2019年10月の注目論文(Vol. 2)
張替秀郎(東北大学大学院 医学系研究科 血液・免疫病学分野 教授)
2019.10.17
血液専門医である「Hematopaseo」のアドバイザリーボードメンバーが、血液領域の最新論文から注目すべきものをピックアップ。2019年10月の注目論文(Vol. 2)は、張替秀郎氏が担当します。
Roxadustat for Anemia in Patients with Kidney Disease Not Receiving Dialysis.

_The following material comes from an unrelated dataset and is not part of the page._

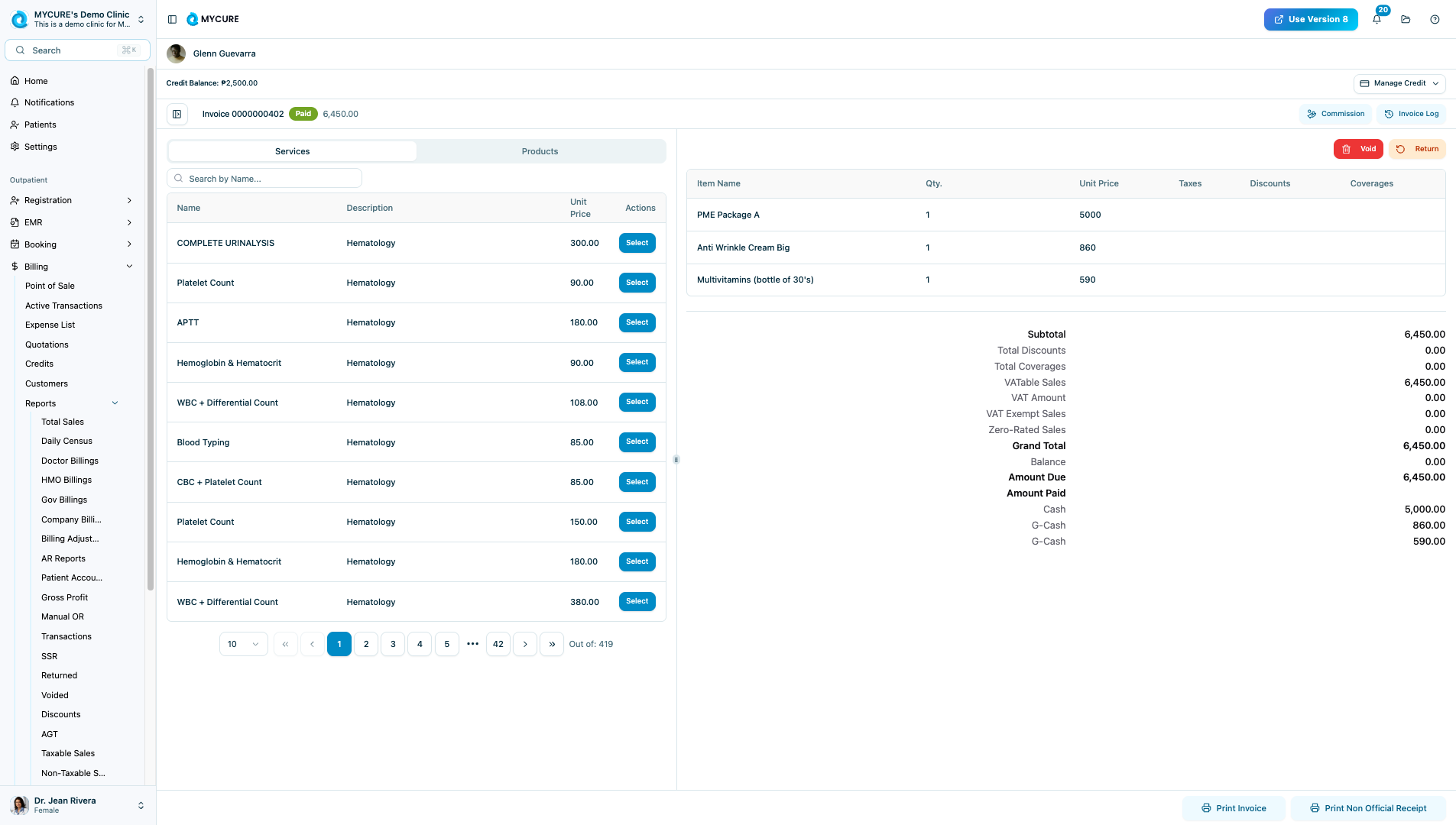The height and width of the screenshot is (825, 1456).
Task: Click the folder icon in top bar
Action: click(x=1406, y=20)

N Engl J Med. 381(11):1001-1010
Chen N, Hao C, Peng X, Lin H, Yin A, Hao L, Tao Y, Liang X, Liu Z, Xing C, Chen J, Luo L, Zuo L, Liao Y, Liu BC, Leong R, Wang C, Liu C, Neff T, Szczech L, Yu KP
ここに注目!
非透析腎臓病の貧血に対するRoxadustat治療
正常酸素分圧下ではProlyl hydroxylase(PHD)が活性化し、転写因子HIF2αはユビキチン化され分解されるため、エリスロポエチンをはじめとするターゲット遺伝子の転写は抑制されている。Roxadustat(FG-4592)は経口のPHD阻害剤で、HIF2αを安定化させる作用を有する。本研究は、エリスロポエチン産生が相対的に低下している腎性貧血(非透析)における本剤の有効性・安全性を検証するプラセボ対照ランダム化試験である。プラセボと比較し、本剤投与群では有意に貧血が改善するとともに、へプシジンレベルが低下し、鉄代謝も改善した。HIF2αの発現上昇は多岐にわたる組織の変化をもたらす可能性があり、長期的な安全性の確認が必要であるが、本研究において本剤が腎性貧血に対する新たな治療薬であることが示された。なお、本号の別の論文では透析患者を対象としたRCTの結果が報告されているが、本邦においては世界に先駆けて本剤の透析患者への投与が保険承認されている。